▽

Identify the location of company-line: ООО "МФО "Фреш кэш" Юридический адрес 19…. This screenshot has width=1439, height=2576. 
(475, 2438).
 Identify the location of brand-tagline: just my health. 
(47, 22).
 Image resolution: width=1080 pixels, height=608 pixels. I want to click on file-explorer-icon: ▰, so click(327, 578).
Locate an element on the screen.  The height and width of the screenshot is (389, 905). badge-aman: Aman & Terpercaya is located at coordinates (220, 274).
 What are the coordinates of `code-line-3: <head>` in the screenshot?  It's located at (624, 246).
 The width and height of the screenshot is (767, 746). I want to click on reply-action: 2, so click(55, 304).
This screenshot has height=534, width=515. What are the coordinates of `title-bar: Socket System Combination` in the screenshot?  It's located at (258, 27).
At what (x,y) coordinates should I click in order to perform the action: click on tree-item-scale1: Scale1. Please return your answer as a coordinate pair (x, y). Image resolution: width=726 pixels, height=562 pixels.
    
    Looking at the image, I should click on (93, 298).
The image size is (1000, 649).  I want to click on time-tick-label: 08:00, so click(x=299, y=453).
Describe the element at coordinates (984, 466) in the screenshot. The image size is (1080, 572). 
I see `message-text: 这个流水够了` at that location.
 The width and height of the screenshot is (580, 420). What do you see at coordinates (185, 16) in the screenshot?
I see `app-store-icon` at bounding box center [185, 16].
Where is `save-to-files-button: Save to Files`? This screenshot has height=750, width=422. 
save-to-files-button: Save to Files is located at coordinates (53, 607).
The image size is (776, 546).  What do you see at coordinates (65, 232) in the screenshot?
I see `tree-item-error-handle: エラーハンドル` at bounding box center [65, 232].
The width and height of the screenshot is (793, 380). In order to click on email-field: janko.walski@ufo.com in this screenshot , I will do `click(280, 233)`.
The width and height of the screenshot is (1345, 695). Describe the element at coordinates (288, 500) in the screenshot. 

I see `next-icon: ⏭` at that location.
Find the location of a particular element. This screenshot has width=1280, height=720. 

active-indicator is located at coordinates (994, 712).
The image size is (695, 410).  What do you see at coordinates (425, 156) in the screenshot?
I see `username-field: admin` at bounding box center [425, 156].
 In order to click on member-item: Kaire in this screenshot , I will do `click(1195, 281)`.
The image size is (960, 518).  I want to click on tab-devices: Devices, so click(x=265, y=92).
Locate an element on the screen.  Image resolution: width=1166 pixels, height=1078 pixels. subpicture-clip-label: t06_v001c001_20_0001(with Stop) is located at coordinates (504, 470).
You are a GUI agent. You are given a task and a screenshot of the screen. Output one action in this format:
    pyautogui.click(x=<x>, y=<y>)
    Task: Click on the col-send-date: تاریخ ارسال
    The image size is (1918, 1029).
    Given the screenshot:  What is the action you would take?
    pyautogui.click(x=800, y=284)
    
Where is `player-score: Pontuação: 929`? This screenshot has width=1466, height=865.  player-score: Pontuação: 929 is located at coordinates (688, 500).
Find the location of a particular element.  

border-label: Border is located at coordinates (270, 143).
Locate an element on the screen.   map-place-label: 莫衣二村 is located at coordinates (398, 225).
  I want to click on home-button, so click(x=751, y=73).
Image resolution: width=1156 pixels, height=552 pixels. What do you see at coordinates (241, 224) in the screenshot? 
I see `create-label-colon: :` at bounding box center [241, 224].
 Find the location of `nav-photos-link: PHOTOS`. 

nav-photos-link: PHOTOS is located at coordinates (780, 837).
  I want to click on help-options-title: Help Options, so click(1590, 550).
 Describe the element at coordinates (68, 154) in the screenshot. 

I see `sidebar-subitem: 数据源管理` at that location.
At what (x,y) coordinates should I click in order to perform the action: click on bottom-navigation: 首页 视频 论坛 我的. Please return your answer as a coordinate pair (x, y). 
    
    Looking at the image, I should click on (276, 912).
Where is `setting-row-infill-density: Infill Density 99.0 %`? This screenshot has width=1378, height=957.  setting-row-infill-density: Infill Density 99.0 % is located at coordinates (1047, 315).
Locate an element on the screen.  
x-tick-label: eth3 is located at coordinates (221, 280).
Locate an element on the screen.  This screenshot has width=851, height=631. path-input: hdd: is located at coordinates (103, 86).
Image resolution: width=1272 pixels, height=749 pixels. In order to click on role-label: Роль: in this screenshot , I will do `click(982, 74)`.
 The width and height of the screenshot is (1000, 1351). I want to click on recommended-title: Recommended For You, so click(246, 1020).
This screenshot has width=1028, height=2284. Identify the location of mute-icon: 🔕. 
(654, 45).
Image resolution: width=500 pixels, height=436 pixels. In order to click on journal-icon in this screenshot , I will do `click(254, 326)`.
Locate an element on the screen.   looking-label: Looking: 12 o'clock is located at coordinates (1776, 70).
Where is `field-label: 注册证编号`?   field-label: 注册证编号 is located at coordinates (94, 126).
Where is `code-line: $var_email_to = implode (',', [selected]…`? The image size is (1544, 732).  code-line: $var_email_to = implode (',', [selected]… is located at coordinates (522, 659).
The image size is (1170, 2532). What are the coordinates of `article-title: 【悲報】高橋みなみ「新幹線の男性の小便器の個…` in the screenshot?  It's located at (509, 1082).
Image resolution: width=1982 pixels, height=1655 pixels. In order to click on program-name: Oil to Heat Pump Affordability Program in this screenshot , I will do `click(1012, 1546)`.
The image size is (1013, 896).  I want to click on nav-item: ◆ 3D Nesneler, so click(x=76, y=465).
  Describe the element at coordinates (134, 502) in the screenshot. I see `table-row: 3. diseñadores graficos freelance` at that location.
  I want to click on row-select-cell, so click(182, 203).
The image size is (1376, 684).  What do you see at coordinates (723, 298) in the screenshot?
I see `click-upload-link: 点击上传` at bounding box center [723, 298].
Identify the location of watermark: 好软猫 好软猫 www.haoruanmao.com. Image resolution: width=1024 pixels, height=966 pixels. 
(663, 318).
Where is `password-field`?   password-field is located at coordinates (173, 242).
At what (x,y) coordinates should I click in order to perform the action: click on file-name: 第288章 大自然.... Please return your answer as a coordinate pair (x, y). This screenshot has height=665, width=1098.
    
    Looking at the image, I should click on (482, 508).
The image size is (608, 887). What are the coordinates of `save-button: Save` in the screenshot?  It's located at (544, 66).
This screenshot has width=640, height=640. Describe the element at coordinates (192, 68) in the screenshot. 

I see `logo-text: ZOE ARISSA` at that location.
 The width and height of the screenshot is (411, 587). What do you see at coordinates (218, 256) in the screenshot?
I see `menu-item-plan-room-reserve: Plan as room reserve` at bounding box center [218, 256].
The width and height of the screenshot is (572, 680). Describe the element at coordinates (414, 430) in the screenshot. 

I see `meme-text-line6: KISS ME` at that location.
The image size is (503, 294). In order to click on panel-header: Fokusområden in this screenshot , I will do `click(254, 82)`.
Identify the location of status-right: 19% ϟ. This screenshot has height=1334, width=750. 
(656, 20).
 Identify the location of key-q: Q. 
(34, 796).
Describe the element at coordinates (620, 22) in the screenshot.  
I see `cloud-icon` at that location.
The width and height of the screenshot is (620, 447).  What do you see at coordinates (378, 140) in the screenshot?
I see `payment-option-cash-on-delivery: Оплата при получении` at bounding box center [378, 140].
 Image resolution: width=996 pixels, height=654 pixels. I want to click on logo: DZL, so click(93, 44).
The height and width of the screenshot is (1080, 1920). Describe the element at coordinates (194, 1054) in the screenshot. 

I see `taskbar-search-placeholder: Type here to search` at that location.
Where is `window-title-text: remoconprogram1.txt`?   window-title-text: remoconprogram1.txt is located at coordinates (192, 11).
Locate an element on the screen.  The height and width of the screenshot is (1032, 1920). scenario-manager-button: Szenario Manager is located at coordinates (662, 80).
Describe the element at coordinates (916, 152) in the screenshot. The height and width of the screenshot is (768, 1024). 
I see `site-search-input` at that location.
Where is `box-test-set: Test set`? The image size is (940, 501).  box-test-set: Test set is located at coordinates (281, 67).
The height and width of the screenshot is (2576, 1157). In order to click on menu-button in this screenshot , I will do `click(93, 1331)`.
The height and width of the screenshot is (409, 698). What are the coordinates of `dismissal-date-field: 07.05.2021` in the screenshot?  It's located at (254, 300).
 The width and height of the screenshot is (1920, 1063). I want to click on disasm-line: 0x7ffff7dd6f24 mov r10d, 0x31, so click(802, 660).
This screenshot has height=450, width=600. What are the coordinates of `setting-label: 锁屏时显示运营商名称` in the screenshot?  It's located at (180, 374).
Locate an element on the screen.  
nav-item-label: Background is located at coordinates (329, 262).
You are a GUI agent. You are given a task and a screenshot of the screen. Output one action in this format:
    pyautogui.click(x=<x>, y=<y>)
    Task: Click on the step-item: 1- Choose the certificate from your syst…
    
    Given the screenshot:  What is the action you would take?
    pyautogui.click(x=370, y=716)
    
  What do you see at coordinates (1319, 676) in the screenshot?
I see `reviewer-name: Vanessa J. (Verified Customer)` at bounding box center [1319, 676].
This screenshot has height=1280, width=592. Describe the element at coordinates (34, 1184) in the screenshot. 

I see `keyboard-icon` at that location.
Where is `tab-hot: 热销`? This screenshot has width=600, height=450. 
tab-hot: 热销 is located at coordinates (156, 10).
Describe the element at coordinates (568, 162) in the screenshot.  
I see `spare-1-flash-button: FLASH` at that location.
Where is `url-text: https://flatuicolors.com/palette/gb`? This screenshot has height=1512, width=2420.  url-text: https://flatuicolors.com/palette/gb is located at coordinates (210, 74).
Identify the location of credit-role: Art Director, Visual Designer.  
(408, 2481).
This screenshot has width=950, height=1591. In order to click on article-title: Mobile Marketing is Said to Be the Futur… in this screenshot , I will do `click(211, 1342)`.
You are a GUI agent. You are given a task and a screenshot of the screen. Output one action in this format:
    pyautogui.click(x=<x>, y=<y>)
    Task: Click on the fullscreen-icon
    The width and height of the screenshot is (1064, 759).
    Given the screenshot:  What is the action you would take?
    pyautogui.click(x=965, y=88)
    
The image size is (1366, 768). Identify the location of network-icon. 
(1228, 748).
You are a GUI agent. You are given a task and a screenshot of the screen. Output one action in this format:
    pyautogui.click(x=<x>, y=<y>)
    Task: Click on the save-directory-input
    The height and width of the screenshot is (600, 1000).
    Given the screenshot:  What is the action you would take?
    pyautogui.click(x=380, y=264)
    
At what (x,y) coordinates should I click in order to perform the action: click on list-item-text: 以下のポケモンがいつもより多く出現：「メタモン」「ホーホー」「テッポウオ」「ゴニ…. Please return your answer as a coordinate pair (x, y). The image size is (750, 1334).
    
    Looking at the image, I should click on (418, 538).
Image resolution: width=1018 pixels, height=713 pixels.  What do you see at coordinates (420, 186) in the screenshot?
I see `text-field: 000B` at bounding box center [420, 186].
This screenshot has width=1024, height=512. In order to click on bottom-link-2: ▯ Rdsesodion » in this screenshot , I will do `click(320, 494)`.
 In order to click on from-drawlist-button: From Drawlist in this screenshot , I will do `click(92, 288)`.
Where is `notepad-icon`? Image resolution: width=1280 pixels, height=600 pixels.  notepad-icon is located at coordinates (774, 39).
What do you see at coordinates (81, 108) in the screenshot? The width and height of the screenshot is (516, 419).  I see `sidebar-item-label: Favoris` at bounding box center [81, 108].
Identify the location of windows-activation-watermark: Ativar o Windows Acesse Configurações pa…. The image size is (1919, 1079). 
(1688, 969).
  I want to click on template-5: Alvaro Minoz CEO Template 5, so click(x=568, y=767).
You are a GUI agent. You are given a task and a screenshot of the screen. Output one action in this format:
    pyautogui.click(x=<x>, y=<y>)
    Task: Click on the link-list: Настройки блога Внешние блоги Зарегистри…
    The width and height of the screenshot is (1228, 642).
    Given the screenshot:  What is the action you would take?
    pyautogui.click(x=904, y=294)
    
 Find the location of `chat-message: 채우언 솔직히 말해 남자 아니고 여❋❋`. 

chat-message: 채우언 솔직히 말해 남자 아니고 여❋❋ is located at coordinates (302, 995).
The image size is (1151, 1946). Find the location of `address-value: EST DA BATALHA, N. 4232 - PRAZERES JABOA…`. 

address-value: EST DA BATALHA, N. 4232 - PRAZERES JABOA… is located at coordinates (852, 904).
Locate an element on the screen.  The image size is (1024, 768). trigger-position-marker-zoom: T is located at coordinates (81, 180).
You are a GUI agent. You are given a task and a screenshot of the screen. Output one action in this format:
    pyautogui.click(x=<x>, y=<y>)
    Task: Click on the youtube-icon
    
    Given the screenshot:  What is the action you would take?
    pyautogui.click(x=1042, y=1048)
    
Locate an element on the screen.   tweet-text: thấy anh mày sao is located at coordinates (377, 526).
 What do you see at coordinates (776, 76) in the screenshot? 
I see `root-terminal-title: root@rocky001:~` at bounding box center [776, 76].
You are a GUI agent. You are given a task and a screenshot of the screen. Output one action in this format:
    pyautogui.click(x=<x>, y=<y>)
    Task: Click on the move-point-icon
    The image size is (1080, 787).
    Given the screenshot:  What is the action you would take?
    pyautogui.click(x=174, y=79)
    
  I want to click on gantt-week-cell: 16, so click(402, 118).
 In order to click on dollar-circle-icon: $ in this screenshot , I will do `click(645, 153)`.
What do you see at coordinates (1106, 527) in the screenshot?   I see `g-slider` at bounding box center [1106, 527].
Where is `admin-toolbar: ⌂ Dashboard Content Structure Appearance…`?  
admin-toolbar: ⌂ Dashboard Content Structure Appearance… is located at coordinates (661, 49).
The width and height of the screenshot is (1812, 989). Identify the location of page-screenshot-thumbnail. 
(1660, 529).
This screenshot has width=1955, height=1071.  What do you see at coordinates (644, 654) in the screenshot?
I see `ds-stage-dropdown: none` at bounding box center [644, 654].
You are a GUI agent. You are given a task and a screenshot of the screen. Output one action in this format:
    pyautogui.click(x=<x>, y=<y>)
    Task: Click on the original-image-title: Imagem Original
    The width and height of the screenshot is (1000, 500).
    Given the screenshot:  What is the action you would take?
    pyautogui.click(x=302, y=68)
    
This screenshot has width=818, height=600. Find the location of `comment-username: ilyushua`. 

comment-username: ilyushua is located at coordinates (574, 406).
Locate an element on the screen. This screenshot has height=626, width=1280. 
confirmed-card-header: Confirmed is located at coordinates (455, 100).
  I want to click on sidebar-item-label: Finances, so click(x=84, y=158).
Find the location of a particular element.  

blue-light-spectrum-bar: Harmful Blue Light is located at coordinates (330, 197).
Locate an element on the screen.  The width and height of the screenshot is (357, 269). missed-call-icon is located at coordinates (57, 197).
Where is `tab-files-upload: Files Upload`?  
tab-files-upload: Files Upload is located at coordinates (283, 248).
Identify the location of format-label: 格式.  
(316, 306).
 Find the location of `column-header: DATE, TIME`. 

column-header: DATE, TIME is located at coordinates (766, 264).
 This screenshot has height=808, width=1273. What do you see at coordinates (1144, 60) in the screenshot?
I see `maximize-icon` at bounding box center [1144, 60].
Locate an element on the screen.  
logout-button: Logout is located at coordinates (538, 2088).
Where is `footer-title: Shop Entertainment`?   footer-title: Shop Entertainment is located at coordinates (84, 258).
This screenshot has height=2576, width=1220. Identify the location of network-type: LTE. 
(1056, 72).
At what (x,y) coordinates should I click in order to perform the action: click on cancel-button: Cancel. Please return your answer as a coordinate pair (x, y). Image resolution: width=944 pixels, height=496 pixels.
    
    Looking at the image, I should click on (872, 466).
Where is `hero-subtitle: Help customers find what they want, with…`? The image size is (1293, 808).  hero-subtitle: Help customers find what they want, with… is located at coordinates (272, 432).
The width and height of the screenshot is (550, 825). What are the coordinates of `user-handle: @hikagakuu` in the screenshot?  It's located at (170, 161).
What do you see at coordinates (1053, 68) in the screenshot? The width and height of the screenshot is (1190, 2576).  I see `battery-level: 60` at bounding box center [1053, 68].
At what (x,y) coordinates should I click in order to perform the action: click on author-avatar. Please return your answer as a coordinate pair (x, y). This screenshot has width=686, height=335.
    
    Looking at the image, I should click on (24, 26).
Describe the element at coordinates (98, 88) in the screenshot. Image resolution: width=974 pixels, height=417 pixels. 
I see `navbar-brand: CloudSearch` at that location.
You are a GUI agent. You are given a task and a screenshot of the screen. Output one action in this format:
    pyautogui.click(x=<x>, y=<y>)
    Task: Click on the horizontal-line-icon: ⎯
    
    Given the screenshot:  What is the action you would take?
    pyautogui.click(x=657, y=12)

△

[Required action]: Rewrite everything from the start of the data down to the line containing "coordinates (220, 274).", substituting "Find" for "Identify" and leaving everything else unchanged.

[Reply]:
Find the location of company-line: ООО "МФО "Фреш кэш" Юридический адрес 19…. This screenshot has width=1439, height=2576. 
(475, 2438).
 Find the location of brand-tagline: just my health. 
(47, 22).
 Image resolution: width=1080 pixels, height=608 pixels. I want to click on file-explorer-icon: ▰, so click(327, 578).
Locate an element on the screen.  The height and width of the screenshot is (389, 905). badge-aman: Aman & Terpercaya is located at coordinates (220, 274).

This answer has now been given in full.